| Entries shown |
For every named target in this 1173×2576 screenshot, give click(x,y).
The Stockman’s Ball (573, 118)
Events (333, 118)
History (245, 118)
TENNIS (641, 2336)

| What is required |
The only acceptable answer is the full set of entries, repeated exactly.

| Answer section |
For every named target in this 1173×2576 screenshot, give click(x,y).
The Stockman’s Ball (573, 118)
Events (333, 118)
History (245, 118)
TENNIS (641, 2336)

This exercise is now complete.